* **PROBLEM TO SOLVE**
What is the number of lines in the data that include the string "computer"? Give it by itself.

* * * * * * *

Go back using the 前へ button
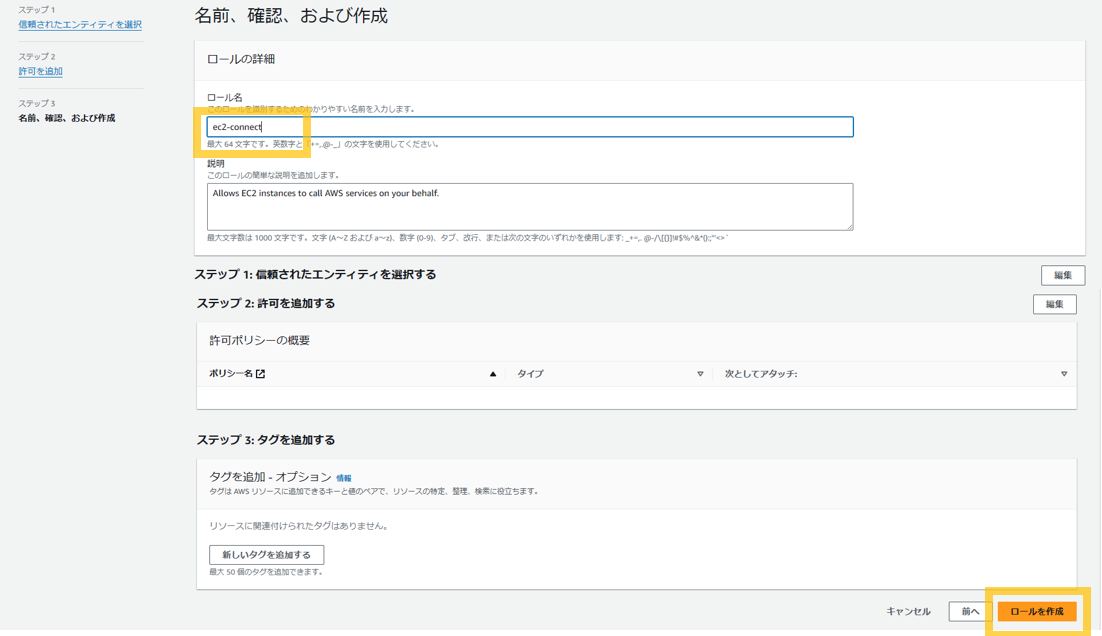The height and width of the screenshot is (636, 1102). (970, 611)
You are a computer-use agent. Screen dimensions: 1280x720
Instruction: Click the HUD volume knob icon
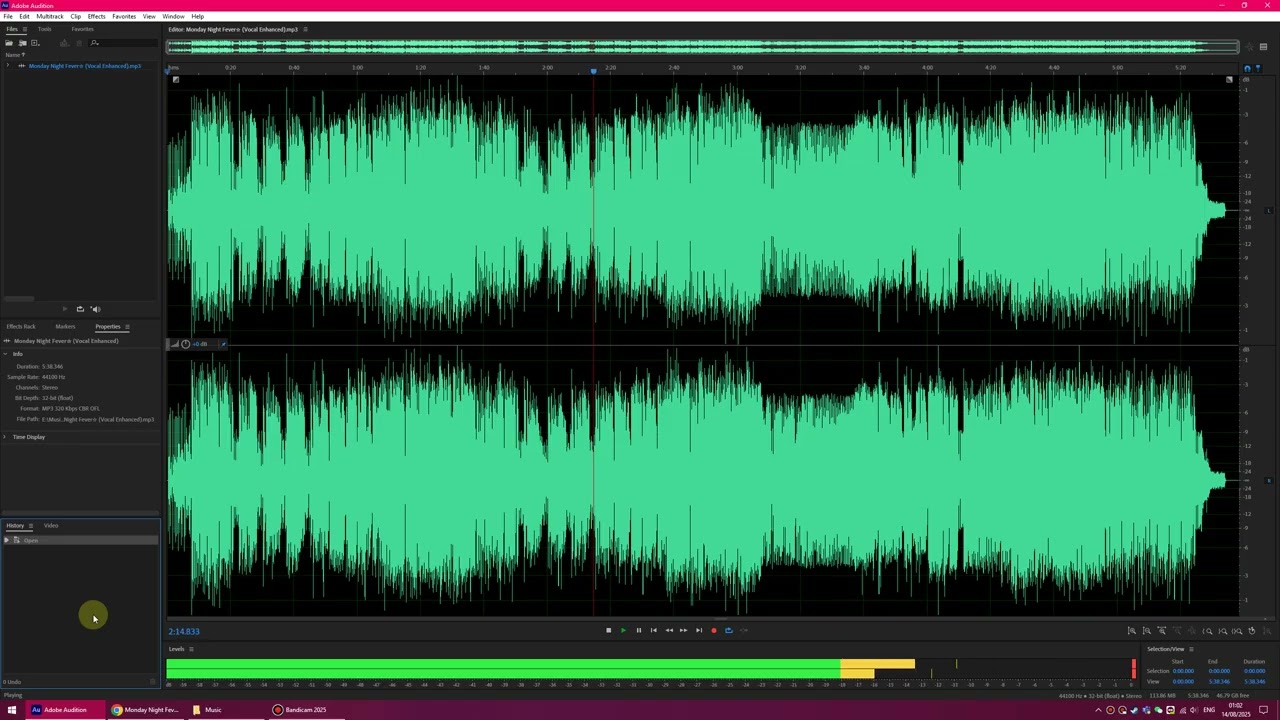point(186,344)
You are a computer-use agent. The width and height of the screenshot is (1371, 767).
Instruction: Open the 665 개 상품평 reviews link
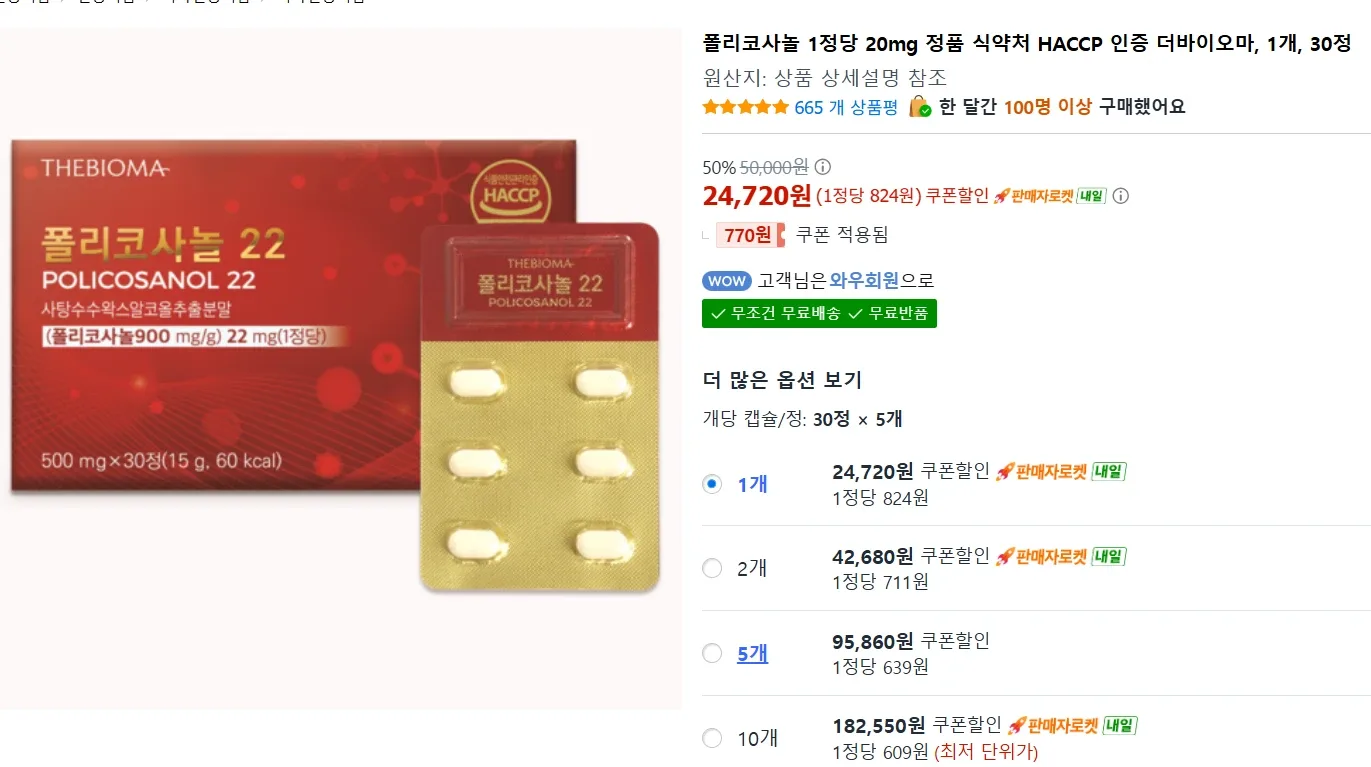click(x=846, y=107)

* * * * * * *

* **WRITTEN RESPONSE**
2